-- The input follows --

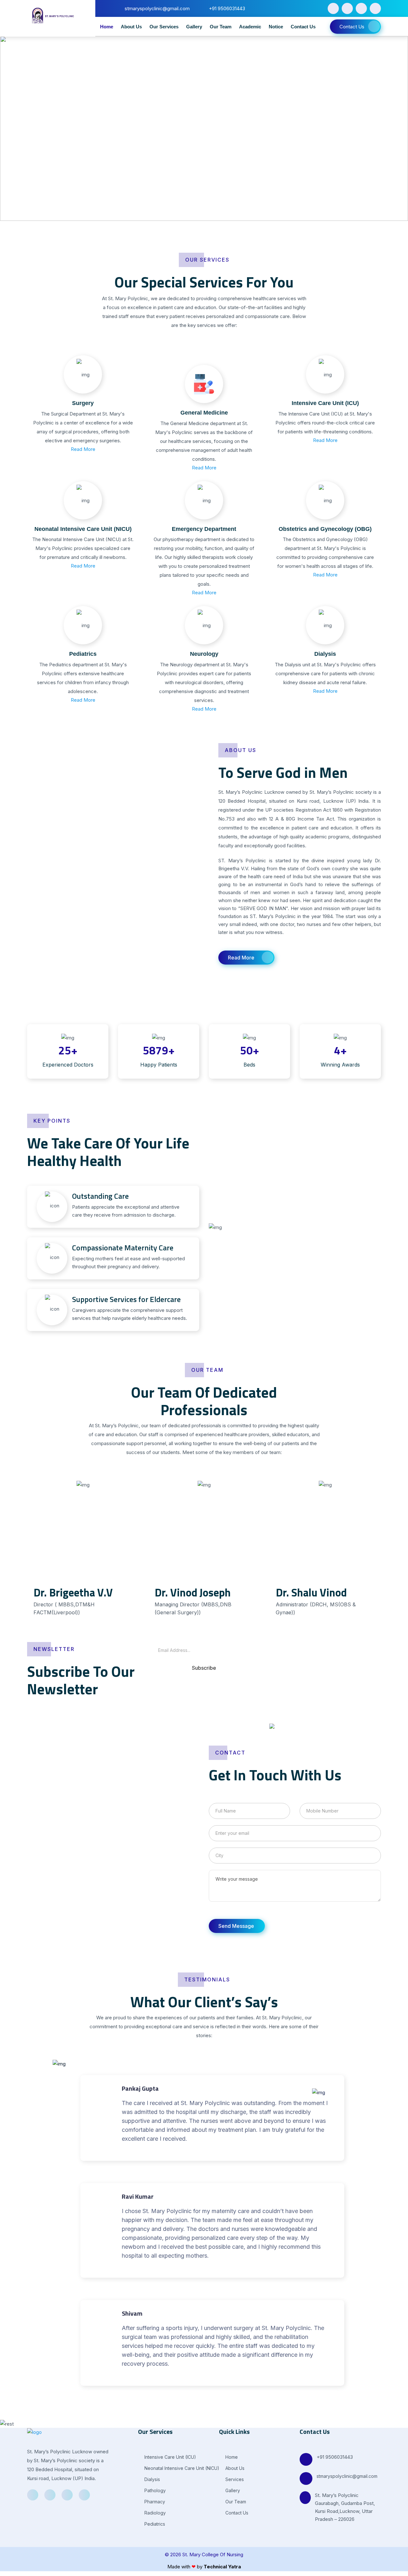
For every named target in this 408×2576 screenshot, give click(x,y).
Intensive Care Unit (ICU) (325, 403)
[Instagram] (375, 8)
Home (106, 26)
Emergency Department (204, 529)
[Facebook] (333, 8)
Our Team (220, 26)
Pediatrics (83, 654)
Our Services (163, 26)
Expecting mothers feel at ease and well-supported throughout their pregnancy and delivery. (128, 1256)
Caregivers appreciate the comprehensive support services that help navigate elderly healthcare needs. (129, 1308)
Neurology (204, 654)
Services (234, 2479)
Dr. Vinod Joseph (193, 1592)
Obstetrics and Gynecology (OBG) (325, 529)
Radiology (154, 2512)
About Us (131, 26)
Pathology (154, 2490)
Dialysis (325, 654)
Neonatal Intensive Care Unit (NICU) (83, 529)
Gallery (194, 26)
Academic (250, 26)
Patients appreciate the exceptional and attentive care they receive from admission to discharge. (125, 1204)
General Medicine (204, 412)
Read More (83, 449)
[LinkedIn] (361, 8)
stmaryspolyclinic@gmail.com (347, 2476)
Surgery (83, 403)
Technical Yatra (222, 2567)
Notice (276, 26)
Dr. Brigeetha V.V (73, 1592)
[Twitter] (347, 8)
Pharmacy (154, 2501)
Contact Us (303, 26)
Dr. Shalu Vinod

-- The input concluded --

What to work on → Output every record above verbatim, excluding images.

Task response →
For every named target in this 408×2576 screenshot, give click(x,y).
Intensive Care Unit (ICU) (325, 403)
[Instagram] (375, 8)
Home (106, 26)
Emergency Department (204, 529)
[Facebook] (333, 8)
Our Team (220, 26)
Pediatrics (83, 654)
Our Services (163, 26)
Expecting mothers feel at ease and well-supported throughout their pregnancy and delivery. (128, 1256)
Caregivers appreciate the comprehensive support services that help navigate elderly healthcare needs. (129, 1308)
Neurology (204, 654)
Services (234, 2479)
Dr. Vinod Joseph (193, 1592)
Obstetrics and Gynecology (OBG) (325, 529)
Radiology (154, 2512)
About Us (131, 26)
Pathology (154, 2490)
Dialysis (325, 654)
Neonatal Intensive Care Unit (NICU) (83, 529)
Gallery (194, 26)
Academic (250, 26)
Patients appreciate the exceptional and attentive care they receive from admission to discharge. (125, 1204)
General Medicine (204, 412)
Read More (83, 449)
[LinkedIn] (361, 8)
stmaryspolyclinic@gmail.com (347, 2476)
Surgery (83, 403)
Technical Yatra (222, 2567)
Notice (276, 26)
Dr. Brigeetha V.V (73, 1592)
[Twitter] (347, 8)
Pharmacy (154, 2501)
Contact Us (303, 26)
Dr. Shalu Vinod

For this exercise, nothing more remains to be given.